Da stand ich nun, ich armer Tropf, mitten in der Nacht im gefrierenden Regen, auf einer Bundesstraße, zwei Pferde krampfhaft festhaltend. Warum hat mir nie jemand gesagt, wie groß ausgewachsene Turnierpferde sein können?!? In den Wildwest-Filmen haben sich Cowboys und Indianer mit einer selbstverständlichen Leichtigkeit und Lässigkeit auf die Rücken geschwungen, auf welchen angeblich alles Glück dieser Erde liegen soll. Die beiden Pferde sahen mit einer Mischung aus Neugierde und leichter Verwunderung auf mich herunter. So als wollten sie mich, den „Aufpasser“, beruhigen. Da besann ich mich auf die mir zugewiesen Rolle und murmelte ein verschämtes und kleinlautes „brav, brav“. Dieses hilflose Stammeln schien sie mehr zu belustigen als zu beruhigen, denn sie stießen ein fröhliches und aufmunterndes Wiehern aus. Nur wenn gerade Lastwagen und PKWs gefährlich nahe an uns vorbeirasten, ging ein Zittern durch die edlen Pferdekörper, was bei mir sogleich ein heftiges Beben im zentralen Nervensystem auslöste.

Endlich nach einer gefühlten Ewigkeit kam Hilfe in Form eines weiteren Pferdetransporters und ich wurde von meinen beiden unfreiwilligen, aber freundlichen und verständnisvollen Begleitern befreit (oder sie von mir). Die junge Frau schenkte mir ein Lächeln und ein „Dankeschön“. Ich tippte gegen meinen imaginären Cowboyhut und erwiderte lässig „Schon gut“. Ich kam mir vor, wie die Mischung aus einem diplomierten Pferdeflüsterer, der zwei wilde Pferde durch Handauflegen zähmt, und einem Westernheld, der am Ende eines Filmes, untermalt von Hillbilli-Klängen und schmachtenden Geigentönen gegen den Sonnenuntergang reitet.

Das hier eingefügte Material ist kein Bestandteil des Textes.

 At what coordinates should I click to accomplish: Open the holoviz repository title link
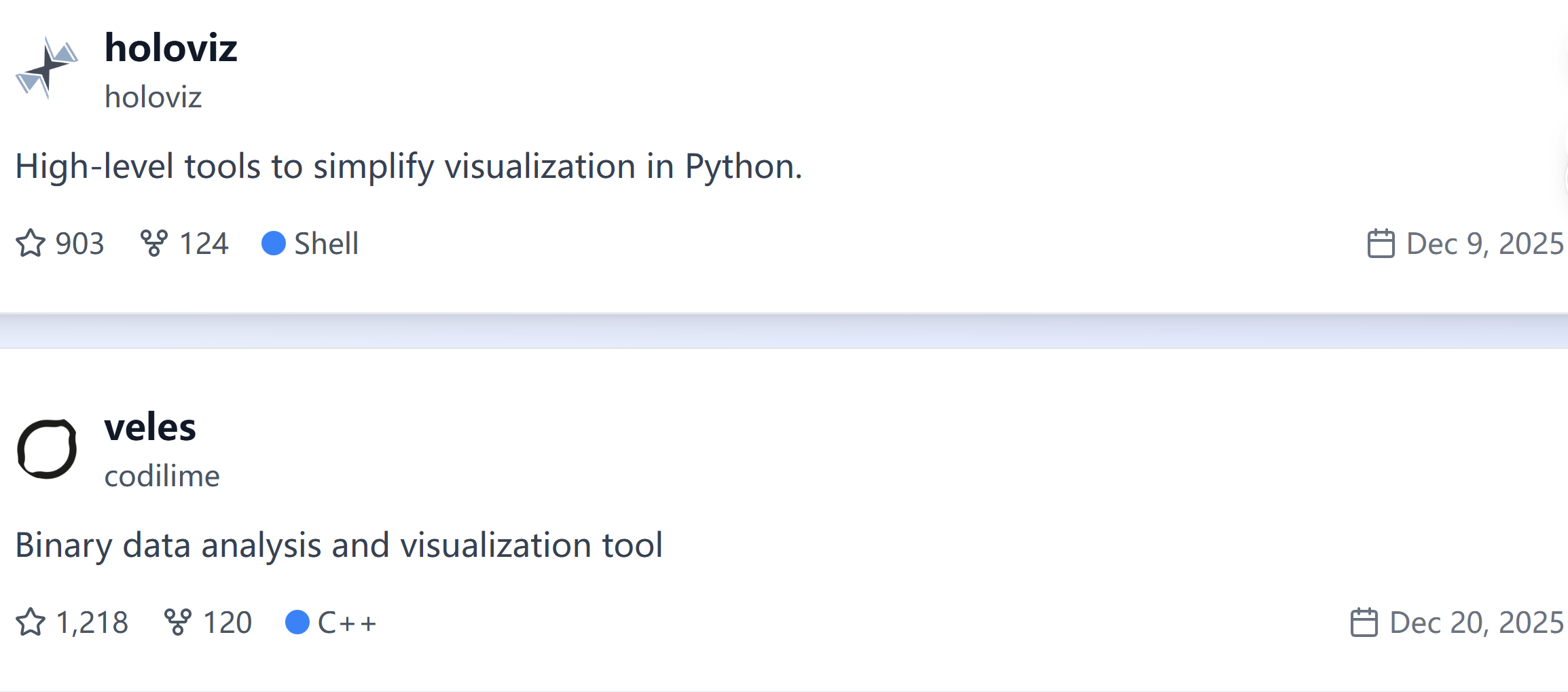[171, 48]
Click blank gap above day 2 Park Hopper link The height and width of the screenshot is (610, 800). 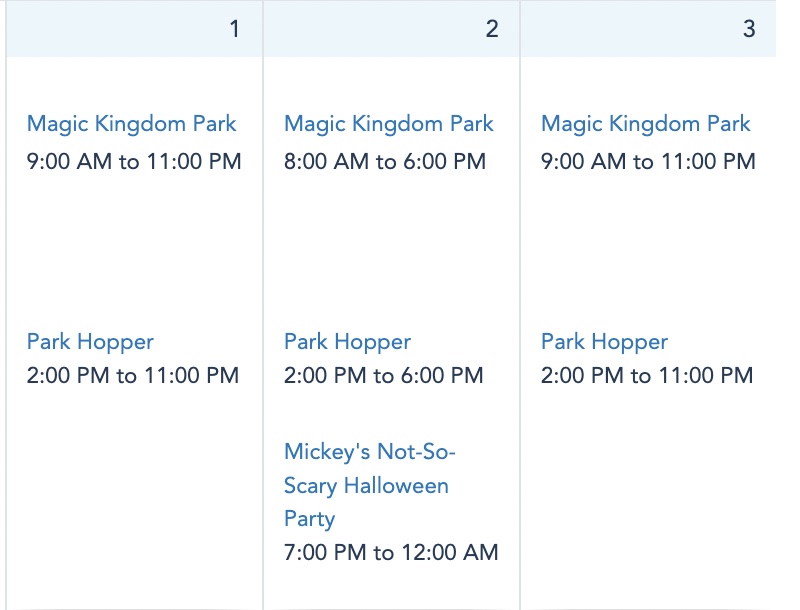coord(390,250)
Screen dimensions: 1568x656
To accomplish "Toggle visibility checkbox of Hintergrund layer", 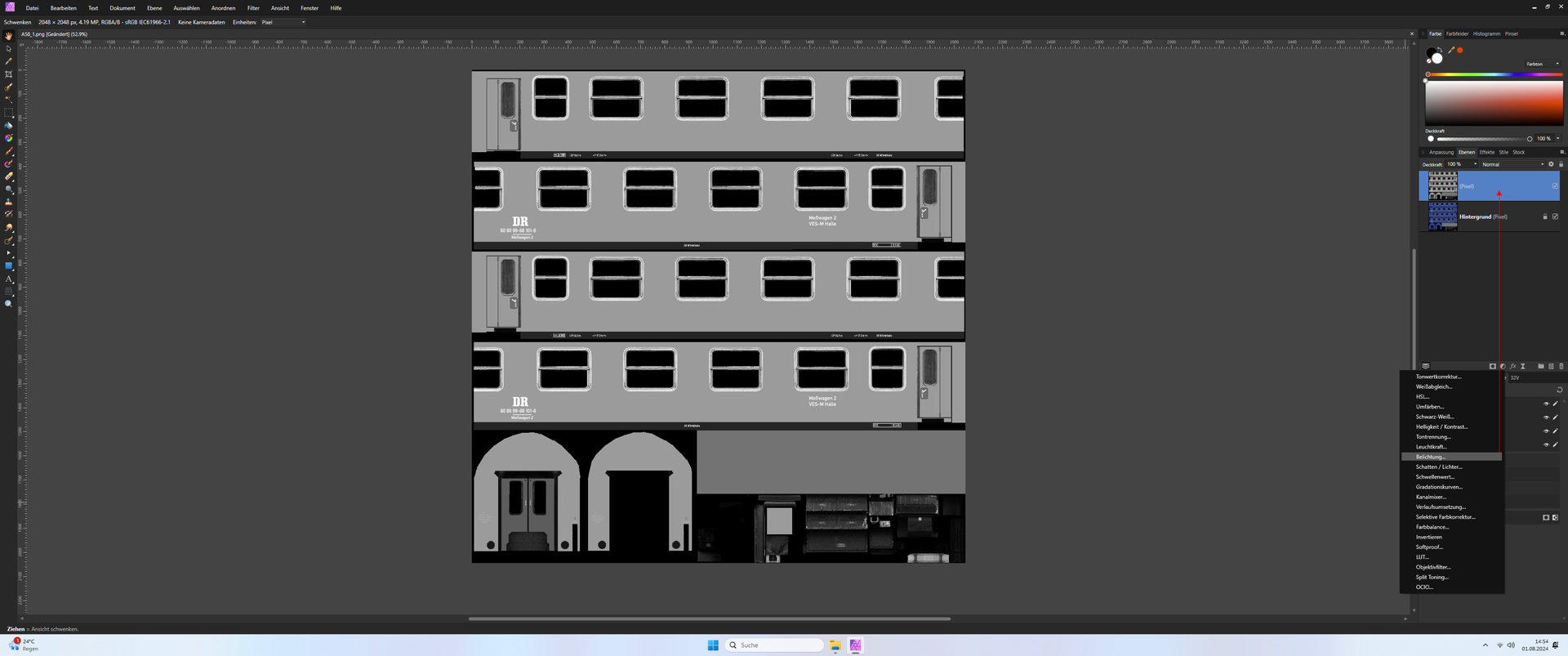I will pos(1555,216).
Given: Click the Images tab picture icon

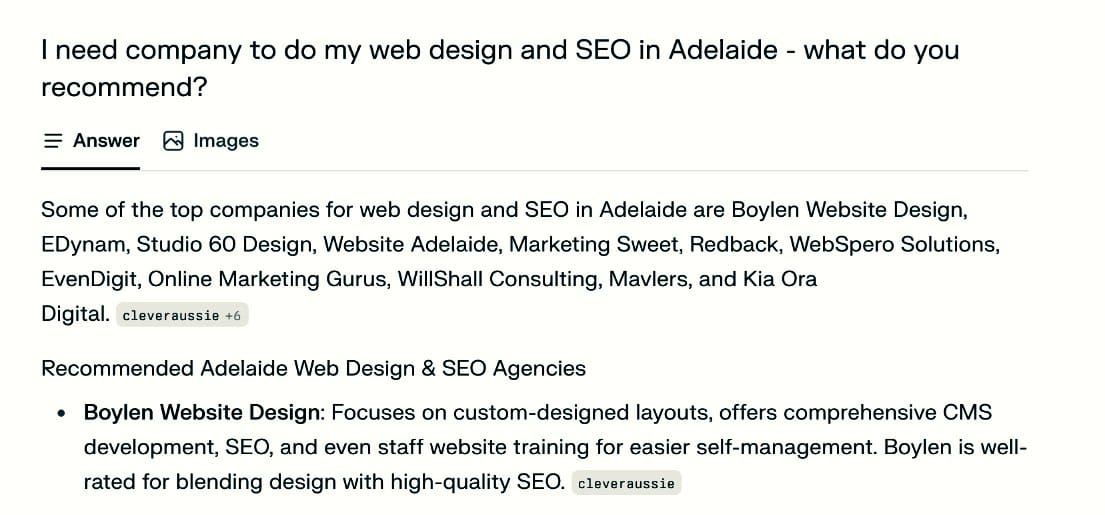Looking at the screenshot, I should pos(173,141).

Sehr schnell holte aber die Realität den edlen Pferdeflüsterer und den gen Sonnenuntergang reitenden Cowboy wieder ein. Mir wurde schmerzlich bewusst, dass ich auf einmal einsam und verlassen nachts um 1 Uhr auf einer Bundesstraße im Eisregen stand und dümmlich den in der Dunkelheit verschwindenden Rücklichtern eines Pferdetransporters hinterher blickte.

Als ich endlich das friedlich vor sich hin schlummernde Bammental und mein trautes Heim erreichte, saß meine Frau noch vor dem Fernseher und erkundigte sich besorgt, warum ich so spät heimkäme. Ich erwiderte wahrheitsgemäß: „Ich stand auf der B 3 mit zwei Turnierpferden“. Sie blickte mich zugleich verwundert, besorgt und ärgerlich an, bevor sie mich mit einem gefährlichen Unterton in der leicht zitternden Stimme fragte: „Du hast hoffentlich nichts getrunken?!?“

Manchmal haben es die Ehrlichen dieser Welt wirklich nicht leicht.